Be aware of the existence of circular ownership. Circular ownership needs to be handled by the choice of control model, and modifications to the algorithms are expected in order to handle these cases.

Example 6

The flow of control. Setting the threshold to 50%, both the Threshold and Network models will produce no viable values to assess the control over the company ‘Franecki Group’. This example illustrates the fact that control flows downwards (from persons to companies), and that care needs to be taken in order to preserve this. It is not trivial to modify the Banzhaf power index to preserve the flow of control, but it is possible and care must be taken.

Summing Up

The threshold model is straightforward but lacks nuance. It fails to accurately represent control in complex ownership structures with numerous shareholders, frequently leaving control undefined. Its “all-or-nothing” approach overlooks the varying degrees of influence smaller shareholders may wield.

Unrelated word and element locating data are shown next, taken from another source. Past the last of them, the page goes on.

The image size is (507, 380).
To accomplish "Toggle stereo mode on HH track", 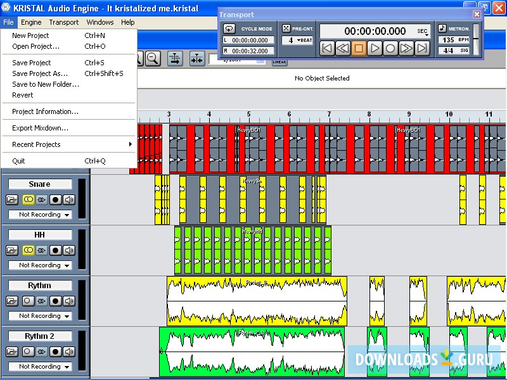I will point(27,250).
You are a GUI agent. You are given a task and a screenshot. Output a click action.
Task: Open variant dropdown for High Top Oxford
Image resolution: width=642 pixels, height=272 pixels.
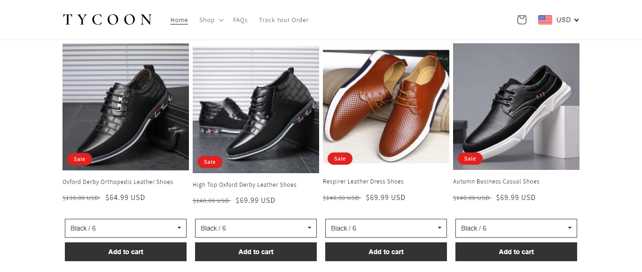point(256,228)
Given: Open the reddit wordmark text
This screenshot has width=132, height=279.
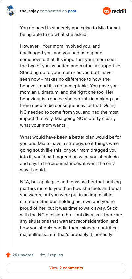Looking at the screenshot, I should tap(119, 11).
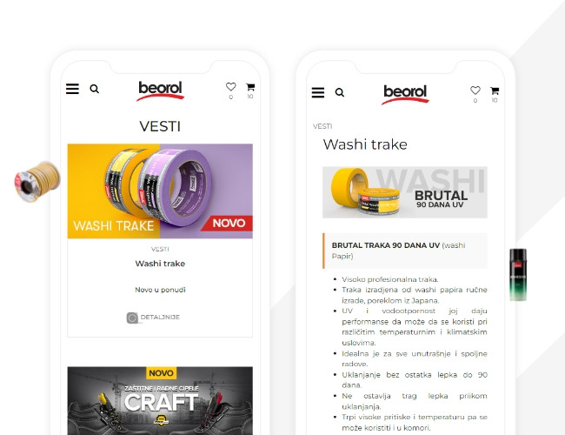Image resolution: width=565 pixels, height=435 pixels.
Task: Click the VESTI label above Washi trake
Action: [160, 249]
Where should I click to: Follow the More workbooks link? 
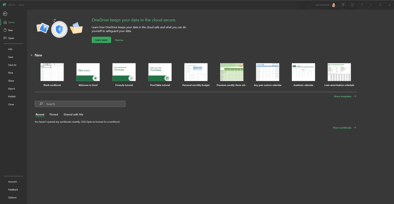tap(344, 128)
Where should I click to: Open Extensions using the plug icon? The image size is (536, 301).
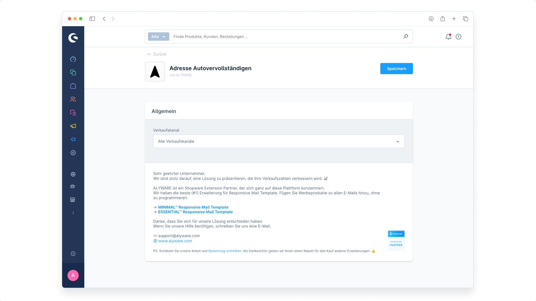[x=73, y=139]
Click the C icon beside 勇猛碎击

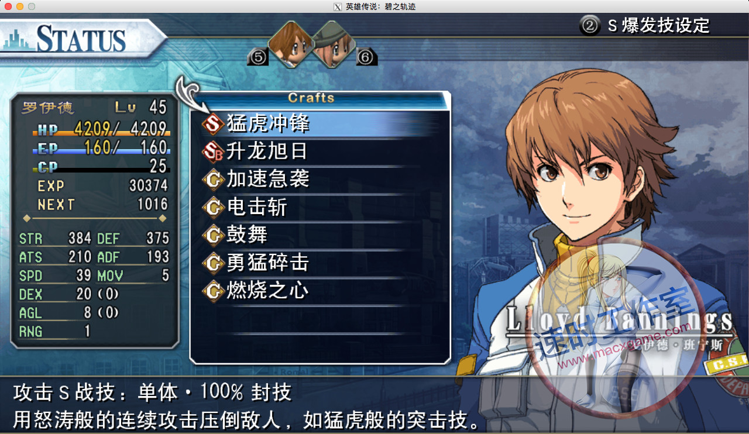(213, 263)
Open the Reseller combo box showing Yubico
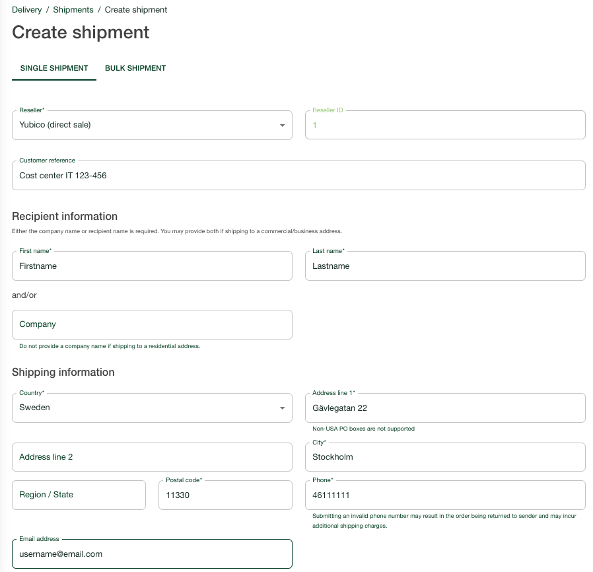The height and width of the screenshot is (572, 593). tap(145, 125)
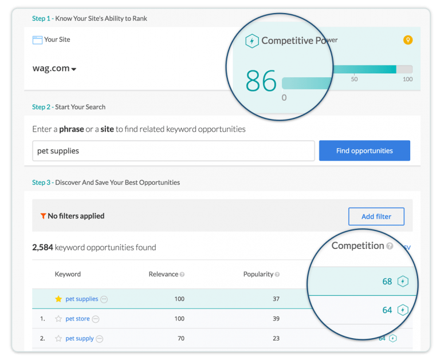Click the hexagon icon beside competition 64
Screen dimensions: 440x360
point(403,310)
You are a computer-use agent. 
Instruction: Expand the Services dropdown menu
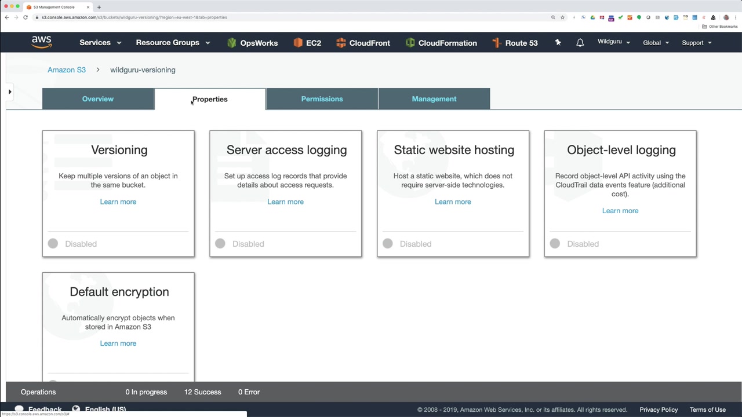coord(100,43)
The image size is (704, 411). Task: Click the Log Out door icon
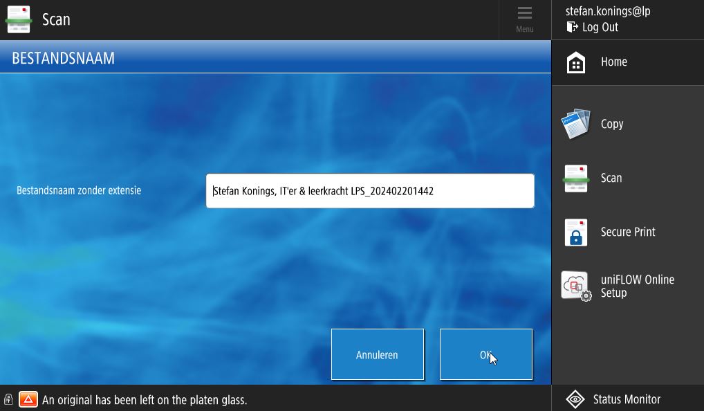click(x=572, y=27)
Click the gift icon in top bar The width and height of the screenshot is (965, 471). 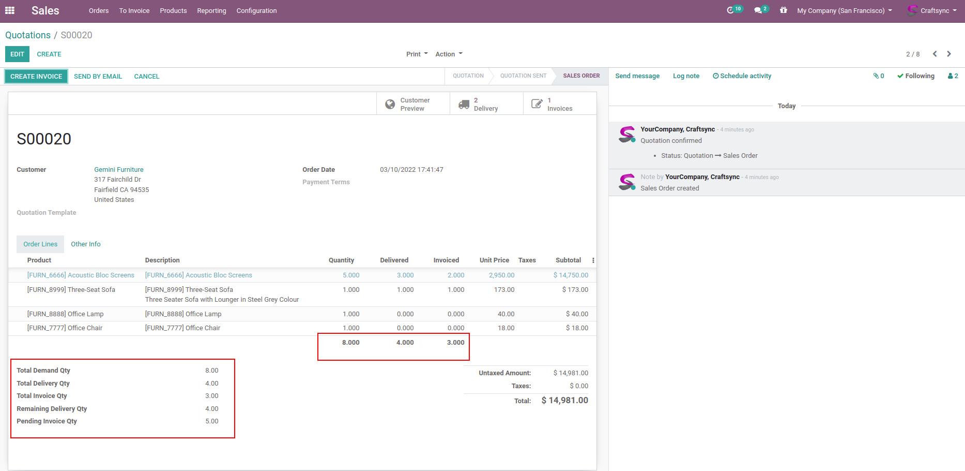(784, 10)
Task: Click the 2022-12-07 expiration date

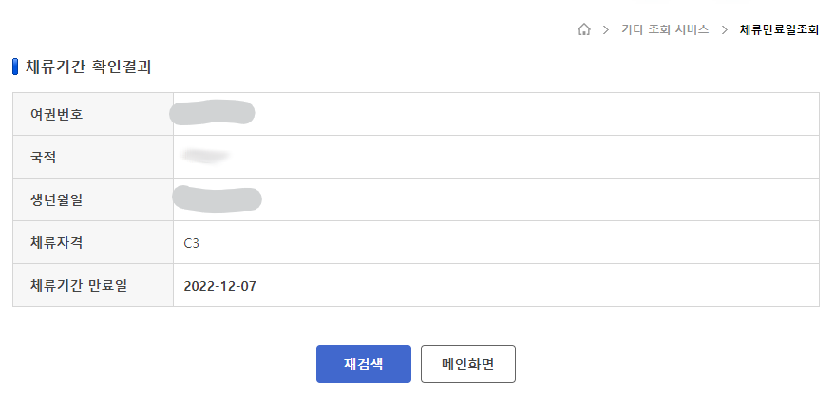Action: click(x=220, y=286)
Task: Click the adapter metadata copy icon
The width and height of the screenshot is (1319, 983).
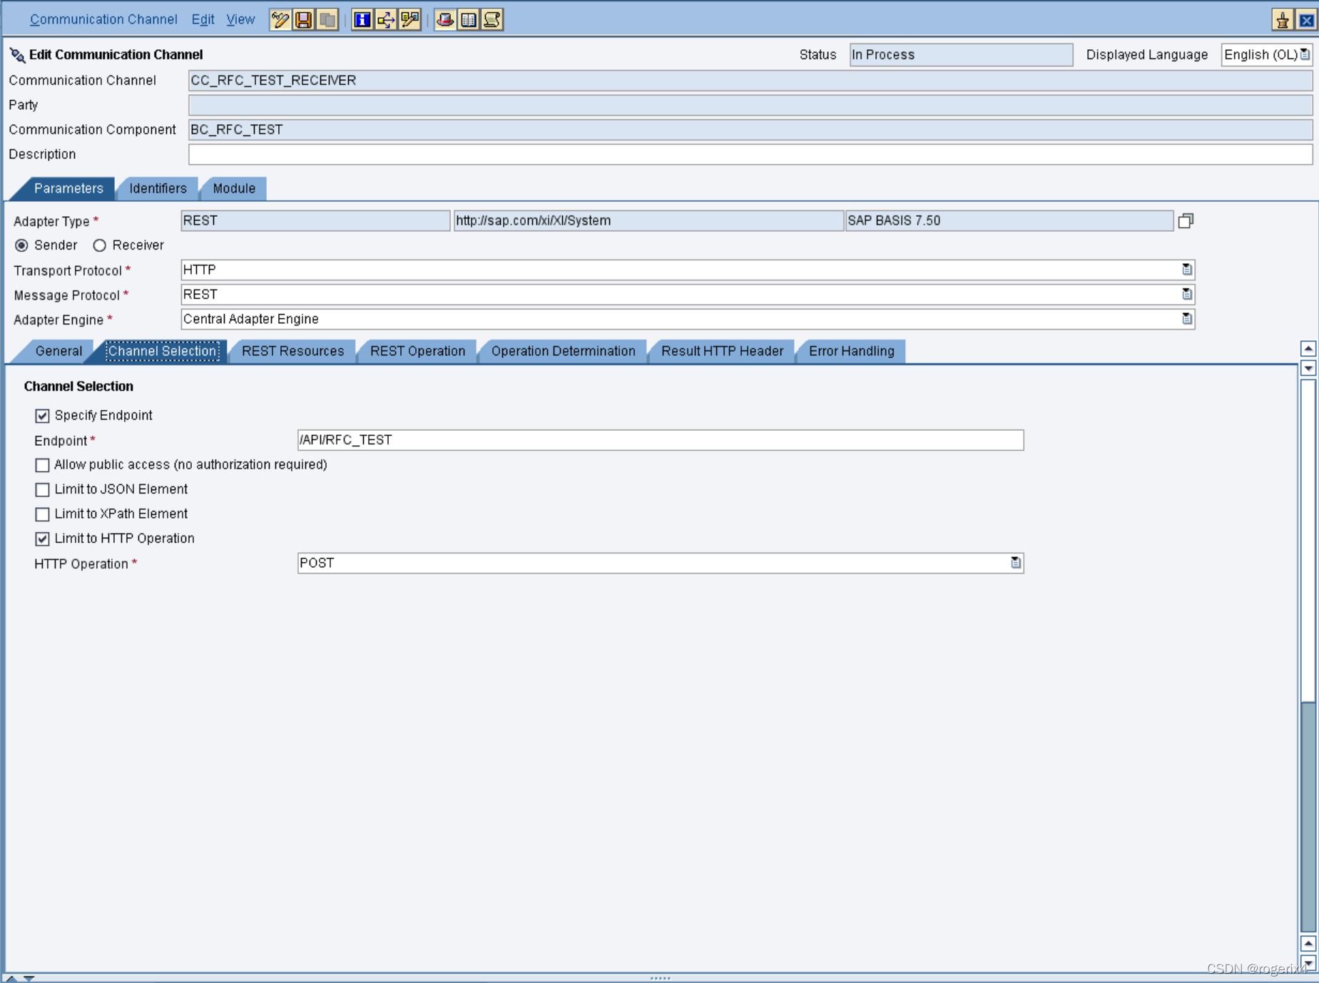Action: click(x=1186, y=221)
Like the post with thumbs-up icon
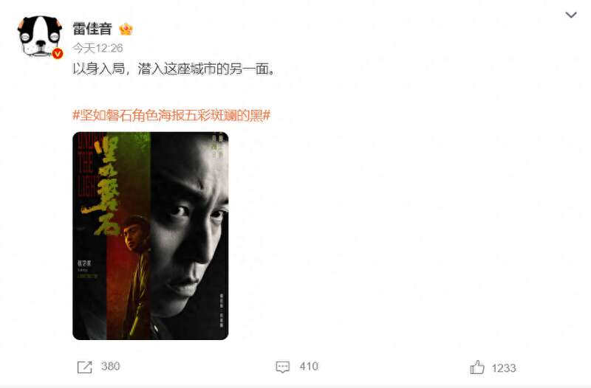The width and height of the screenshot is (591, 388). 477,367
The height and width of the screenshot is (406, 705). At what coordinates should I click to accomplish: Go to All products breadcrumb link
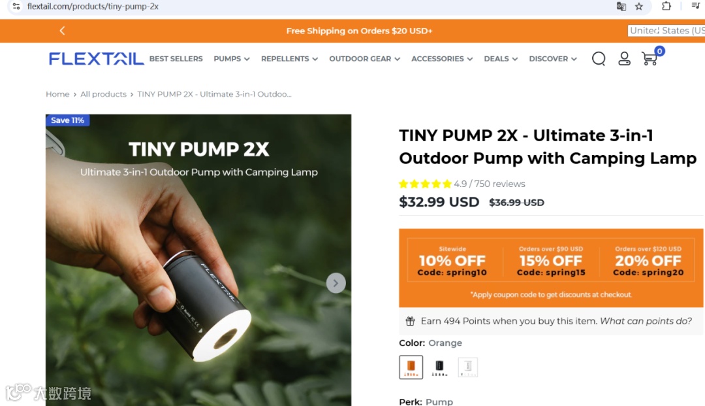click(103, 94)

The Banzhaf power index, derived from game theory, offers a more sophisticated measure of voting power in weighted systems. However, its computational complexity increases significantly with larger networks. T-rank has technology that overcomes all these challenges and complexities and can calculate the Power index for any shareholder/company in the World. This contributes to making the Banzhaf power index tractable and applicable in real-world scenarios with intricate ownership structures.

Network control quantifies influence within interconnected ownership networks by considering both direct and indirect control. Though it provides a comprehensive view of economic influence, its calculation mirrors that of indirect ownership calculations, including the challenges of cross-ownership and cyclical relationships. Additionally, it requires the integration of value measures, adding another layer of complexity.